Do visual cues help vlms ?

Problem

VLMs are very good at identifying events in videos. But it is hard to focus their attention on a specific action or object, specially if the object or action is a small part of the video. Humans use visual cues to attract attention towards a region or action, e.g. a stop sign on the road or a wiggly line drawn under wrongly spelled text. Once focused we can observe finegrained details from that region. This experiment is to determine if using visual cues like bboxes/trajectories will help VLMs focus better.

TLDR : Not really. Adding cues confuses models.

Without cues

plain

With cues [bounding boxes and trajectories of relevant objects]

plain

Experiment

Training

A ~9.5k video subset of ssv2 dataset which has 50 verbs and ~4000 objects.

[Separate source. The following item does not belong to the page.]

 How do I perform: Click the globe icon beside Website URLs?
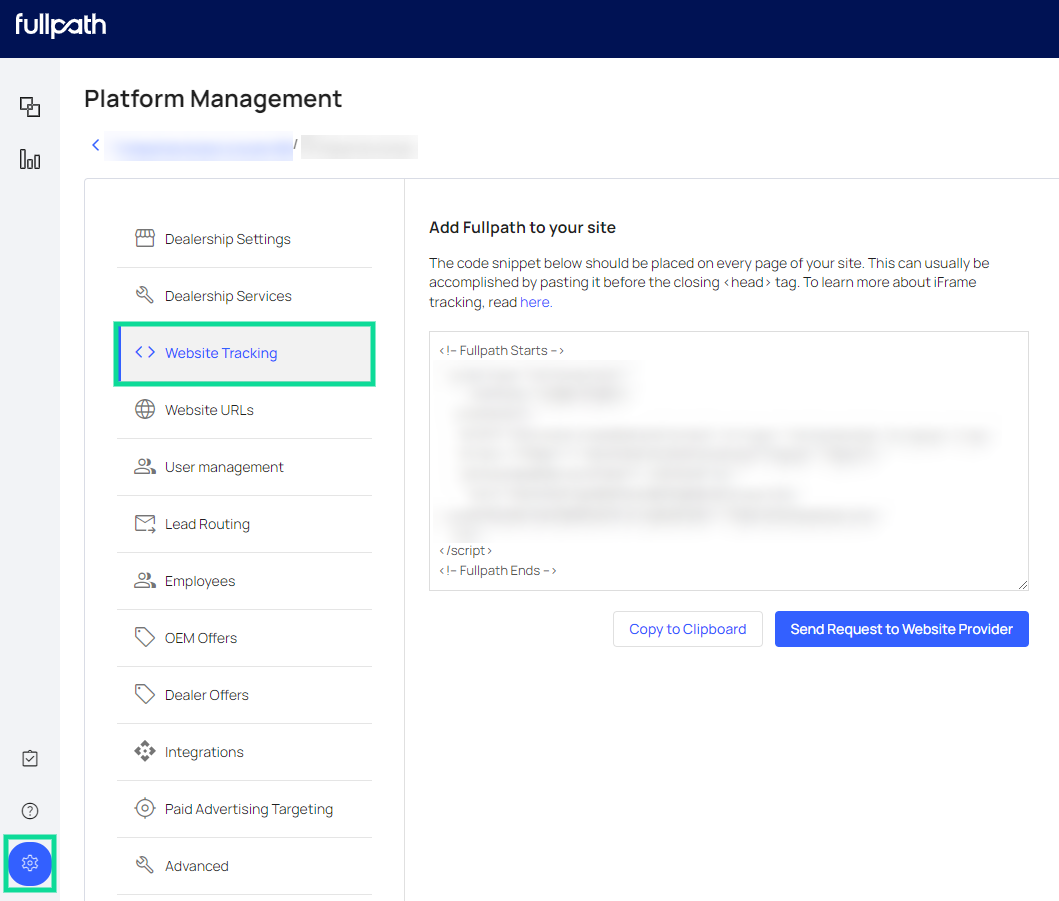click(x=145, y=410)
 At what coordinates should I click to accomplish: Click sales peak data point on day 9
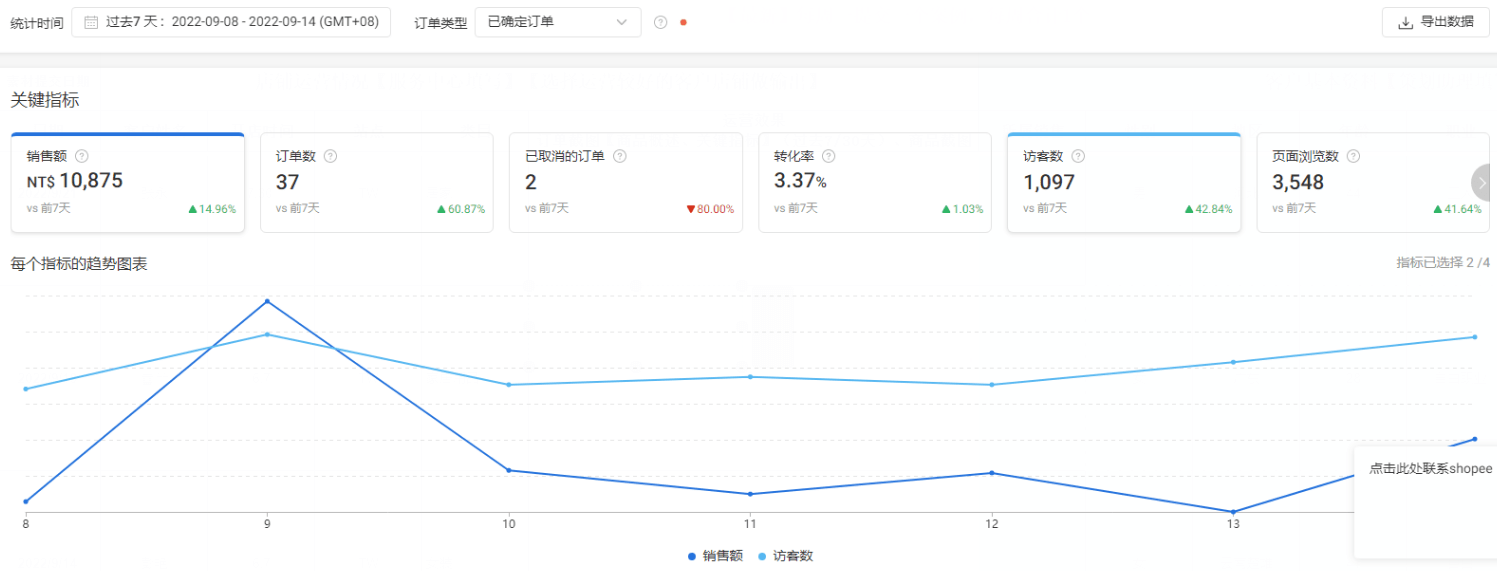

>> random.sample(verbs, 5)
>> ['picking', 'dropping', 'throwing', 'poking', 'twisting']

>> random.sample(objects, 5)
>> ['a teaspoon', 'amrutanjan balm', 'teapoy', 'a pamphlet', 'salt container']

Create multiple choice questions for every video, to predict the object or verb

Videos

video 137108 preview video 137108 preview

Questions

 Q1. dropping _____ into red rubber ice-tray.  
 Options: crumpled paper, a gift bag, thermos bottle, a cheese cube
 Answer: a cheese cube
 
 Q2. dropping a cheese cube into _____.
 Options: dettol bottle, salt shaker, stack plastic cups, red rubber ice-tray
 Answer: red rubber ice-tray
 
 Q3. _____ a cheese cube into red rubber ice-tray.
 Options: hitting, pulling, falling, dropping
 Answer: dropping 

Setup

Results

Before finetuning, object accuracy is lower for cued videos.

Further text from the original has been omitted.